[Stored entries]
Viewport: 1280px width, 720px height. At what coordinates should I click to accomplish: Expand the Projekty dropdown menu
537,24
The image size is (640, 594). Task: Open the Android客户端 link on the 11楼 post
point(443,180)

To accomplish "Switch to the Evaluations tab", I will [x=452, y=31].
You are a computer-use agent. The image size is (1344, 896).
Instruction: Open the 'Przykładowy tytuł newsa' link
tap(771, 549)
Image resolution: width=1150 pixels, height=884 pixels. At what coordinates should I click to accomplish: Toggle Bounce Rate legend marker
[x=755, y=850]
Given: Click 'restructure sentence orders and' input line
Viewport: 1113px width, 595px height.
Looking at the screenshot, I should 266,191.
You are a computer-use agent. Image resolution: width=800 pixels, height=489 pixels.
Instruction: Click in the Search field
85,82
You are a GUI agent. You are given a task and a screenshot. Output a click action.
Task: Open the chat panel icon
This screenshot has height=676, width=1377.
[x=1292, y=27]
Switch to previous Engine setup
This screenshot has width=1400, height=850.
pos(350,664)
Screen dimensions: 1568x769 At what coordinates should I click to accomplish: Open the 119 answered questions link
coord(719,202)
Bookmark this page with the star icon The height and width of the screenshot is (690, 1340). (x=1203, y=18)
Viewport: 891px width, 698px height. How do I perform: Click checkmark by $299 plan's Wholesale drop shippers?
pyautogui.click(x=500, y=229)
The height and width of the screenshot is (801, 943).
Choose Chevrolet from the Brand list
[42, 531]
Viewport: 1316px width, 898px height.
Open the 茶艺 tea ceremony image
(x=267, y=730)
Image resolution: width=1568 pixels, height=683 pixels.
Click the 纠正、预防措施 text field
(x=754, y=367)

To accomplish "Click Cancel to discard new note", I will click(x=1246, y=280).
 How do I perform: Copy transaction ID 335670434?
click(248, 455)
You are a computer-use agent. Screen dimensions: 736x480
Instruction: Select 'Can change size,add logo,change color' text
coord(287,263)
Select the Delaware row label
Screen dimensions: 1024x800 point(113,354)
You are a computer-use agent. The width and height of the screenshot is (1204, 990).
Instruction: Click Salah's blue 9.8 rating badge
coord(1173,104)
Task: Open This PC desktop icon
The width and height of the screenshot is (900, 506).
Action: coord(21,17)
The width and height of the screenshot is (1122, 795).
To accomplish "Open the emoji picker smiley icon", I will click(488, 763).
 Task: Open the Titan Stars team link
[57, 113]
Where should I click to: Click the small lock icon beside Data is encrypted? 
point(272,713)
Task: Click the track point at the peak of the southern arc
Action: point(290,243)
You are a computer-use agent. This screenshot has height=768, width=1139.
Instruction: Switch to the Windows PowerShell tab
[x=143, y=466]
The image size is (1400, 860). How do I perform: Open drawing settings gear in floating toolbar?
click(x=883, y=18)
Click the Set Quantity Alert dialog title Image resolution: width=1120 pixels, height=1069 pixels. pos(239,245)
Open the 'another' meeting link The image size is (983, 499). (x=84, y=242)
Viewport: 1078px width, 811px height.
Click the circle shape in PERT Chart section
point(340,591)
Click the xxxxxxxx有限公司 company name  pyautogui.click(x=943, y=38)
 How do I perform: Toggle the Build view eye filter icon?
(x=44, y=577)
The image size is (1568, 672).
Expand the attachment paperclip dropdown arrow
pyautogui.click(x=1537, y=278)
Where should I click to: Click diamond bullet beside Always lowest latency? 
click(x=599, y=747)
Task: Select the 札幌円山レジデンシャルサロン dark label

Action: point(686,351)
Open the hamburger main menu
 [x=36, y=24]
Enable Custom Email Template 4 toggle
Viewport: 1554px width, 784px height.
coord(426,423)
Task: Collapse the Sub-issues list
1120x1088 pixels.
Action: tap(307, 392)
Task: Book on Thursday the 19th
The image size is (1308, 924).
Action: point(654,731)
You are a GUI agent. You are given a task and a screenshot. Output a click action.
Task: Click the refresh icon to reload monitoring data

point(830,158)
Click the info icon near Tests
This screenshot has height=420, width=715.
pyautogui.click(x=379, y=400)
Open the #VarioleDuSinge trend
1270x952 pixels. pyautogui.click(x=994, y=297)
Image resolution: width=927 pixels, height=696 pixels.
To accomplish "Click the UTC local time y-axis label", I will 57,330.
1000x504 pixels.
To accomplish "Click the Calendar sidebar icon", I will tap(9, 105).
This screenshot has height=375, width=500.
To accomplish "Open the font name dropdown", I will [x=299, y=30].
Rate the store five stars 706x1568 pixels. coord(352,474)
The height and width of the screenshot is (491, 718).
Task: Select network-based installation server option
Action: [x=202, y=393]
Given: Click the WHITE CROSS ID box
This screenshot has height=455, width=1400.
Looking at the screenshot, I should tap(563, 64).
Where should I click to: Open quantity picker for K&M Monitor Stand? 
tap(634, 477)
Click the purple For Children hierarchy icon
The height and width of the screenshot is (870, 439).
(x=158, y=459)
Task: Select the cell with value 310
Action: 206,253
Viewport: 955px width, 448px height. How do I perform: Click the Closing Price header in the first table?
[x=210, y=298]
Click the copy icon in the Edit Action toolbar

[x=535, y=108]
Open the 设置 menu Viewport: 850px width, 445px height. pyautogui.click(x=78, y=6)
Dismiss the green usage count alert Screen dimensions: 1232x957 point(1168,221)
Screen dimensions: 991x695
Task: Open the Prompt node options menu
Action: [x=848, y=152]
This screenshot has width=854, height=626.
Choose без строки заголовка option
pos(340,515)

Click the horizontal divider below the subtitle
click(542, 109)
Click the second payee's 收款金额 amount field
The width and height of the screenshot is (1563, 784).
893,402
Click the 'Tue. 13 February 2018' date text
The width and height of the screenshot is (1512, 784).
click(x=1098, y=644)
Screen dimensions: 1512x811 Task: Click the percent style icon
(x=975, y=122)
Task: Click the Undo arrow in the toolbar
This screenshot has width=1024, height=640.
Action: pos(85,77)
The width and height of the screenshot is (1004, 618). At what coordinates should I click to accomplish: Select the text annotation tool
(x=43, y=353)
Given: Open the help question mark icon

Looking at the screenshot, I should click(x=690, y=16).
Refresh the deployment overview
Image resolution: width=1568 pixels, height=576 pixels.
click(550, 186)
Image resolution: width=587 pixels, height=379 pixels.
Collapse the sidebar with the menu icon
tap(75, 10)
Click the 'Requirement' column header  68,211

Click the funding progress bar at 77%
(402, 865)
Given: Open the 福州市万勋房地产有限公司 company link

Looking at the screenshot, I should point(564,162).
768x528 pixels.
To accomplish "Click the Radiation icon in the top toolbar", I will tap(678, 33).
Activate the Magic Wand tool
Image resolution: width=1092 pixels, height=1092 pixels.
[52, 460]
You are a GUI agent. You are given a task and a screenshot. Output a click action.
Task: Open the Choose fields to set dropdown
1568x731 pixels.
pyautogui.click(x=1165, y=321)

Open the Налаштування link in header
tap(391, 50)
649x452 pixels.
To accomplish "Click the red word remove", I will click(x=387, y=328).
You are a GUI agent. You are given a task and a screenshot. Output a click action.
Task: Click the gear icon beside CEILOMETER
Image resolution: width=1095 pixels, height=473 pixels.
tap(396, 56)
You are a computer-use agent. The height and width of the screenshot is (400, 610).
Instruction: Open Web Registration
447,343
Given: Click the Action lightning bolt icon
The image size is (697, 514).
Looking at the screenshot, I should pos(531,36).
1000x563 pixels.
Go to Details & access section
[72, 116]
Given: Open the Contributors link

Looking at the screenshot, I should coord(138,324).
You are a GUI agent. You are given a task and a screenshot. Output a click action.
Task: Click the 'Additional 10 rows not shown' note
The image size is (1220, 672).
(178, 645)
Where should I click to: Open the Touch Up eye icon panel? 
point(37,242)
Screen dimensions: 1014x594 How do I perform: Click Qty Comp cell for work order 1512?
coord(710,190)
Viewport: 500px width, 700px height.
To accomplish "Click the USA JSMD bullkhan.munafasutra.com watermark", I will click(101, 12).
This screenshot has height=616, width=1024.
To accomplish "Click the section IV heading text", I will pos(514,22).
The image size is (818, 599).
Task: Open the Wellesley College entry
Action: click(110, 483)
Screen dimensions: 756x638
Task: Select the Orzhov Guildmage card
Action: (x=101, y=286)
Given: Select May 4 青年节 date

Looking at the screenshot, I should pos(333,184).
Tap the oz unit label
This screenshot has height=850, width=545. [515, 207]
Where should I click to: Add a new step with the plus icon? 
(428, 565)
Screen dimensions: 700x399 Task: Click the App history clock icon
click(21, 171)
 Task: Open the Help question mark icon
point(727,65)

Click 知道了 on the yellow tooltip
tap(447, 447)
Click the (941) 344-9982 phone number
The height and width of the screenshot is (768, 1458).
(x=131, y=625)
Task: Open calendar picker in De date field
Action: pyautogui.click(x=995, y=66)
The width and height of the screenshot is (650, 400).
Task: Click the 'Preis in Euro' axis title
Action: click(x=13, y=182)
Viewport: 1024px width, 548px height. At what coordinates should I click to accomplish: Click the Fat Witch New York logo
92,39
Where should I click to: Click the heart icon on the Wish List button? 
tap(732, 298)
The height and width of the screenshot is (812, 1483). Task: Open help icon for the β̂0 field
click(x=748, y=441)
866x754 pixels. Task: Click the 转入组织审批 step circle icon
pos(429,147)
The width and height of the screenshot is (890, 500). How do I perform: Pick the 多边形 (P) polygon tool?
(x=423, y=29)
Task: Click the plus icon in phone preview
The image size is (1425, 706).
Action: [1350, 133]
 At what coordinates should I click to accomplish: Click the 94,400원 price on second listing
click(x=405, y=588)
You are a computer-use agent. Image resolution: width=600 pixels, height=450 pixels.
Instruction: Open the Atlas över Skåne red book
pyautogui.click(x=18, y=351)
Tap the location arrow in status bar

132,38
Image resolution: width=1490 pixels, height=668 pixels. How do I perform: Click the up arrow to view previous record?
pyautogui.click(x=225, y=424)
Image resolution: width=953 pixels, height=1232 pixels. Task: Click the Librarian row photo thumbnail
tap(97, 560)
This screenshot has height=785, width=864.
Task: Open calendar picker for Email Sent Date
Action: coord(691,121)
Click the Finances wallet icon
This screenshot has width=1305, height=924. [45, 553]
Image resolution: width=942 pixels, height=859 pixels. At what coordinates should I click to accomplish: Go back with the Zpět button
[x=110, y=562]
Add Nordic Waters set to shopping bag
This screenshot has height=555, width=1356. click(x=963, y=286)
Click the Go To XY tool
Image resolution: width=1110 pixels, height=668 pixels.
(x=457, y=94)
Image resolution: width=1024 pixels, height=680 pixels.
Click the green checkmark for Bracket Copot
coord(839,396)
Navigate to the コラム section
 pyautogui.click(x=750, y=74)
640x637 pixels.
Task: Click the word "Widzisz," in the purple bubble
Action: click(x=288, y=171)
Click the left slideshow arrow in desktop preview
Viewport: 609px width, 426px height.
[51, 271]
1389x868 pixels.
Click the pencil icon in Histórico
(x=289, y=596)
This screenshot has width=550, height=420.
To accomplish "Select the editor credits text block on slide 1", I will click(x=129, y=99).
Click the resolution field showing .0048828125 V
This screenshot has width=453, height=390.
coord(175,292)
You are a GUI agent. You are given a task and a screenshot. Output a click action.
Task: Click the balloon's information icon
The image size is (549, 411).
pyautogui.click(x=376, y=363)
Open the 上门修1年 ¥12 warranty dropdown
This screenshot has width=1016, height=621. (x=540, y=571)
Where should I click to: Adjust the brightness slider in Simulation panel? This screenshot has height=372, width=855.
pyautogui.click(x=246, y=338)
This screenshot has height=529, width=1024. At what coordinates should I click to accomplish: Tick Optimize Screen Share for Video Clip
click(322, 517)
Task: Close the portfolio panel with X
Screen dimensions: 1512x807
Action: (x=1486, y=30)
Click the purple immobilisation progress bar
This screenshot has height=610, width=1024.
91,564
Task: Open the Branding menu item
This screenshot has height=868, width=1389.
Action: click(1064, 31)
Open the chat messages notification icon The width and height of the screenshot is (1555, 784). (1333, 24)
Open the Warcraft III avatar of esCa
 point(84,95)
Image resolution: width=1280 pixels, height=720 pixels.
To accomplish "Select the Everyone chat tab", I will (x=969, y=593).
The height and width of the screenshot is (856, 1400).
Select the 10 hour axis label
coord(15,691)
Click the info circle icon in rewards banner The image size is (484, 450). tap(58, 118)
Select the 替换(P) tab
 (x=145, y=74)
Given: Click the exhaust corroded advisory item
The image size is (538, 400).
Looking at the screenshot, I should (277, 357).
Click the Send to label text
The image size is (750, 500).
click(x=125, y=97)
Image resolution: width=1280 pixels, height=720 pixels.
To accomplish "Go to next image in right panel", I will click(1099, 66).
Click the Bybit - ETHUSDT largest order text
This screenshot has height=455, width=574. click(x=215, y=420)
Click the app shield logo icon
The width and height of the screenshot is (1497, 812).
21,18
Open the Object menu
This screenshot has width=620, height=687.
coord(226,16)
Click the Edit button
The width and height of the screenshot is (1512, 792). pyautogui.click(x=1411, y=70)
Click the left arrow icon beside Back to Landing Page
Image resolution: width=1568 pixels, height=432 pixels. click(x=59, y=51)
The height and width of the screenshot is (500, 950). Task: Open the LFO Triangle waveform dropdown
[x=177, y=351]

> Assignment: Every line above with the word "phone" belongs in the answer, copied as written.

> Answer to this problem:
Click the (941) 344-9982 phone number
Task: Click the plus icon in phone preview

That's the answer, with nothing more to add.